Reverse charge e prestazioni complesse

06 Agosto 2015
Studio Sigaudo

Secondo quanto chiarito dall’Agenzia delle Entrate, la regola generale applicabile in caso di prestazioni complesse prevede la scomposizione delle singole prestazioni, in modo da distinguere quelle soggette a Reverse charge e quelle soggette, invece, a IVA ordinaria.
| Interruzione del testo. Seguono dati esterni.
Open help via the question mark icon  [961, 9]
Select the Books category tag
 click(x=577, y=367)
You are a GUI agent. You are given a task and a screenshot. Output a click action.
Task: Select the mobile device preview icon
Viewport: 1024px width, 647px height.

Quindi, anche in presenza di un unico contratto e indipendentemente da valutazioni sull’unitarietà delle prestazioni, è d’obbligo procedere a scomporre le singole prestazioni in base al regime di IVA cui sono soggette.
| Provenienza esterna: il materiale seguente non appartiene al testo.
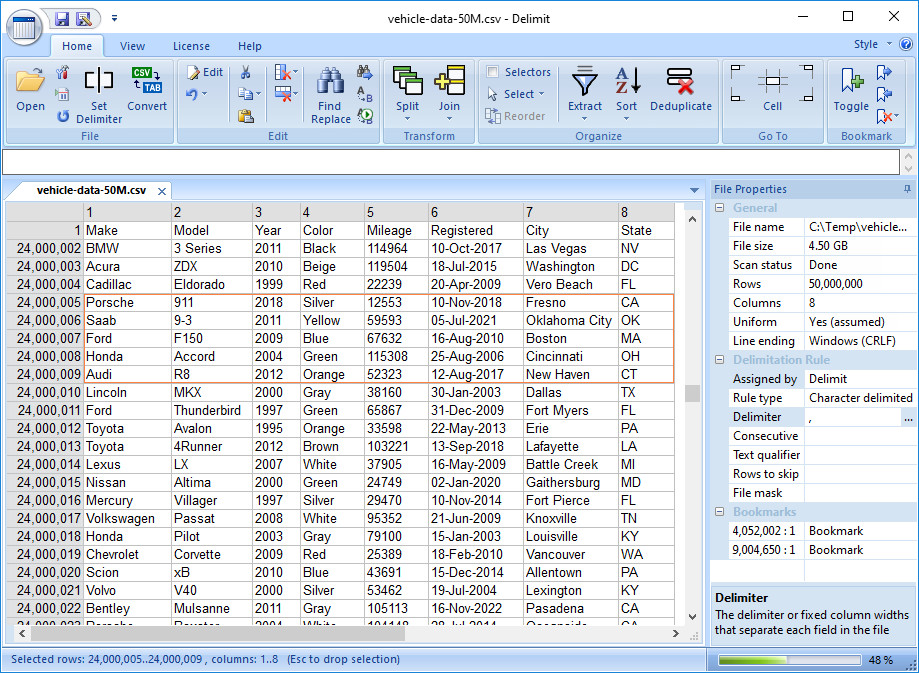
Task: Click the Go To Cell icon
Action: (x=772, y=81)
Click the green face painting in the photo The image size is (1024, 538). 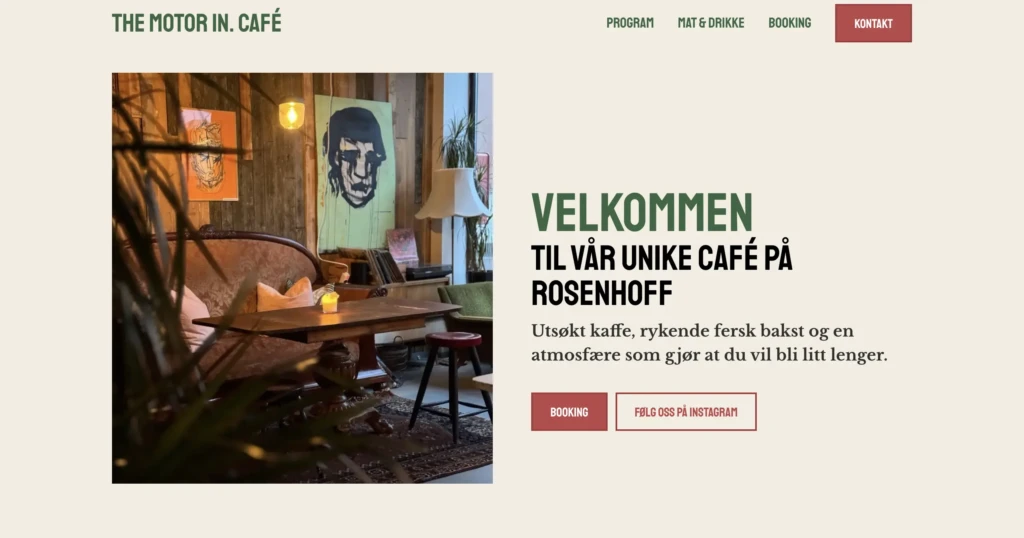pos(355,171)
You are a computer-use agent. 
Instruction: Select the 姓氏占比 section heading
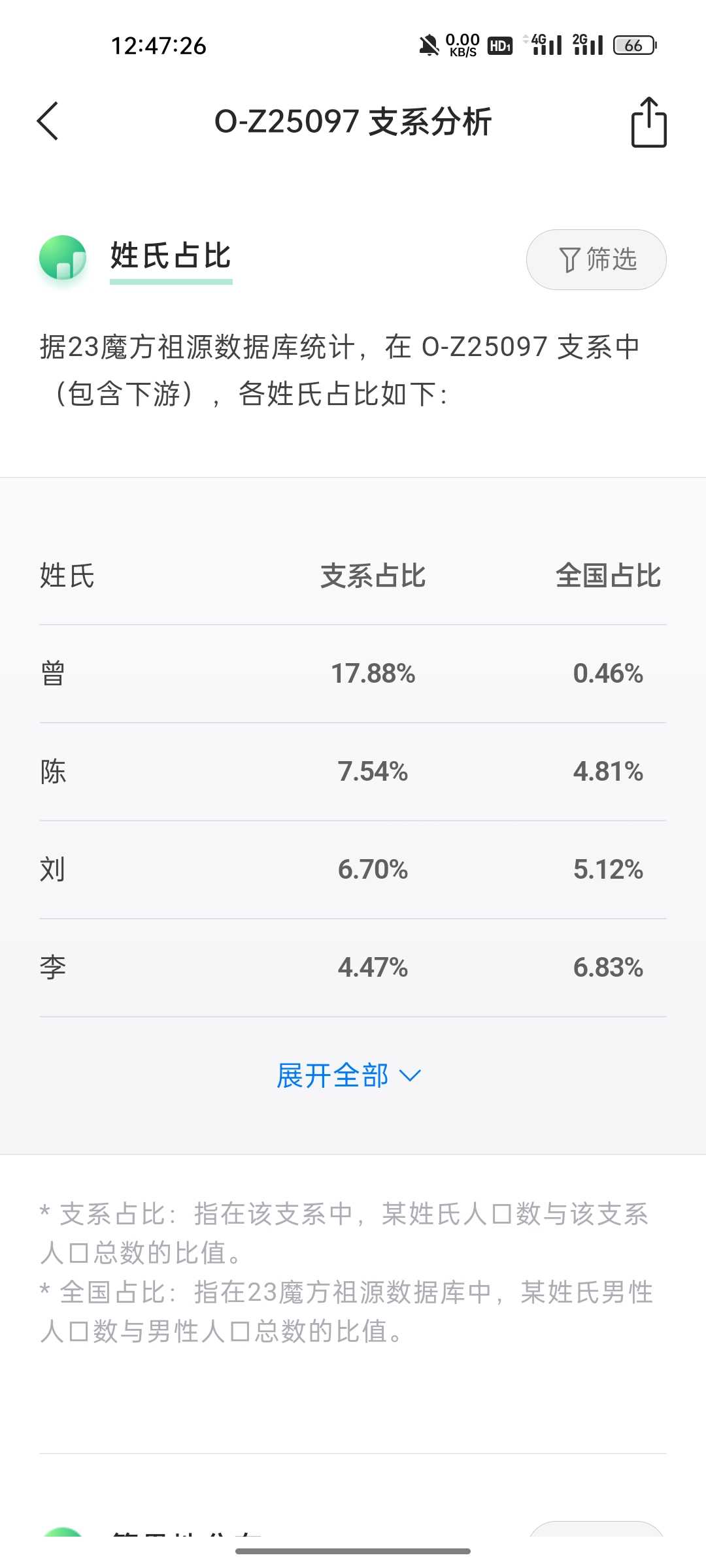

Eccezione alla suddetta regola generale:

  • nei contratti relativi alla costruzione di un edificio o a interventi di restauro/risanamento conservativo/ristrutturazione edilizia, tutte le prestazioni seguono le regolo ordinarie (senza necessità di scindere le operazioni soggette a Reverse charge).
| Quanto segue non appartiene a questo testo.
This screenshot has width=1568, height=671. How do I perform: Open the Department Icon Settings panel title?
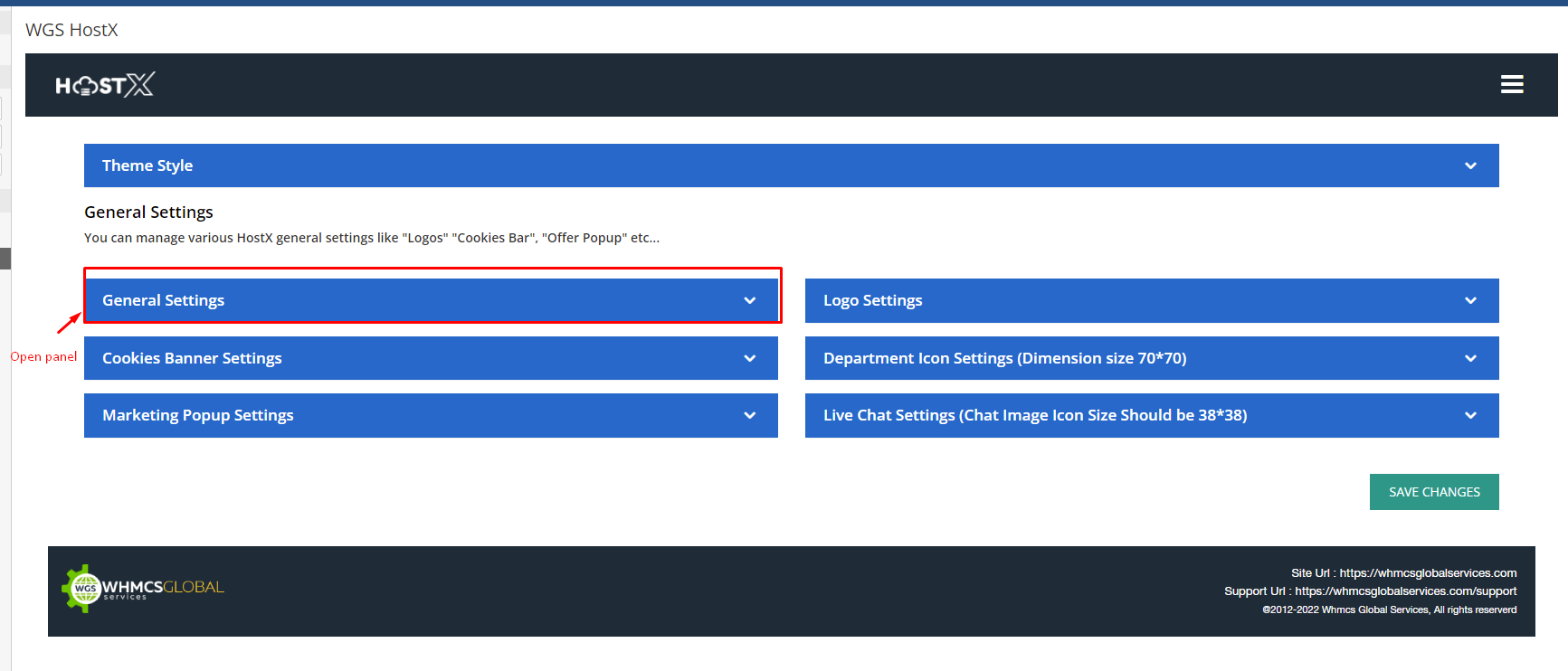[1004, 358]
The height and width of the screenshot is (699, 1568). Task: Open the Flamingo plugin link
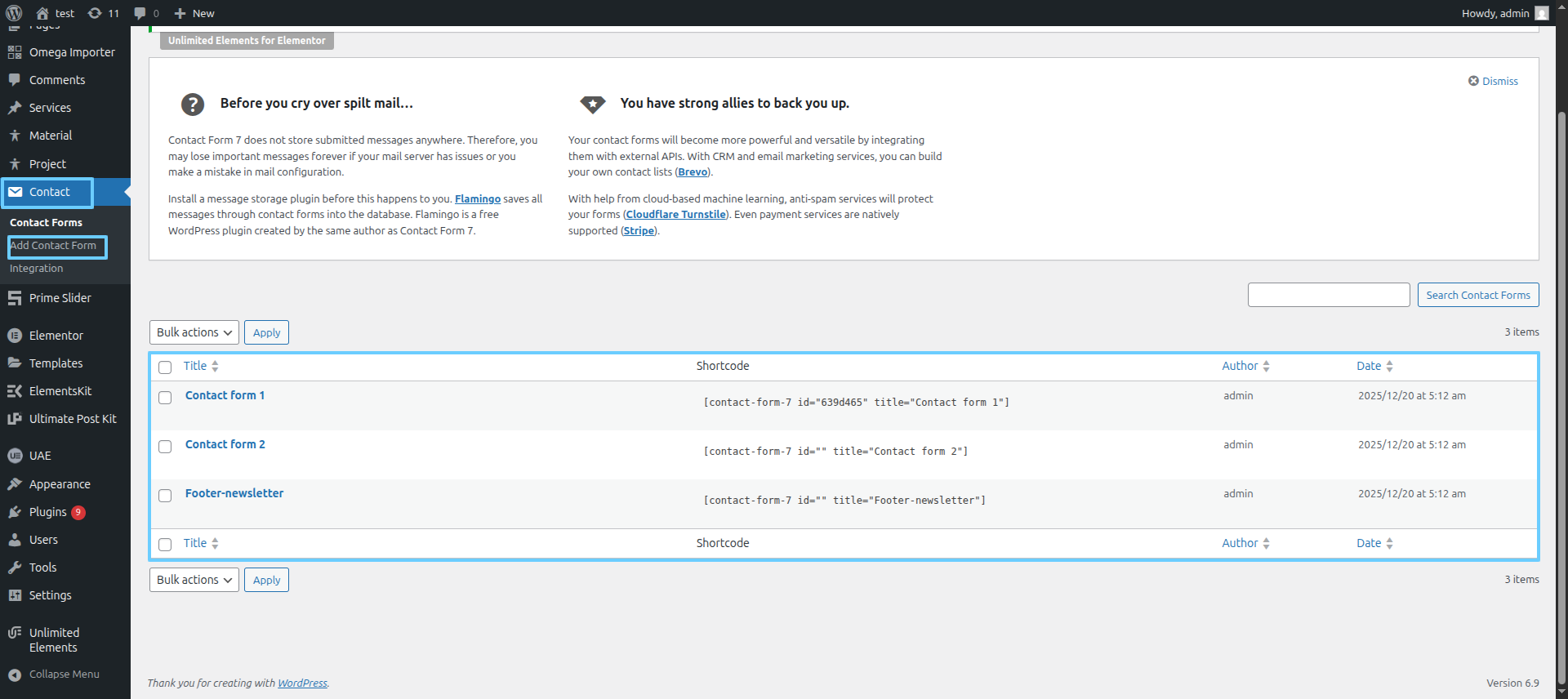coord(477,198)
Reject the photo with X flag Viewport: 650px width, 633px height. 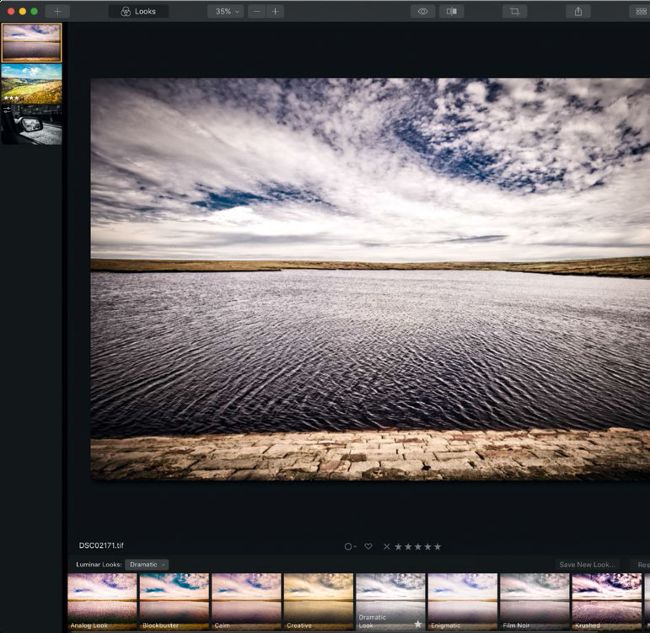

Sono escluse dall’eccezione citata sia gli interventi di manutenzione ordinaria sia quelli di manutenzione straordinaria; tuttavia, da più parti è giunta la richiesta di inserire tra le eccezioni anche gli interventi di manutenzione straordinaria, in considerazione del fatto che anche in questi casi si è in presenza di un contratto unico e inscindibile, con elevate difficoltà di scomposizione delle operazioni. La soluzione auspicata, quindi, è quella di prevedere anche per le manutenzioni straordinarie l’applicazione generalizzata delle modalità ordinarie.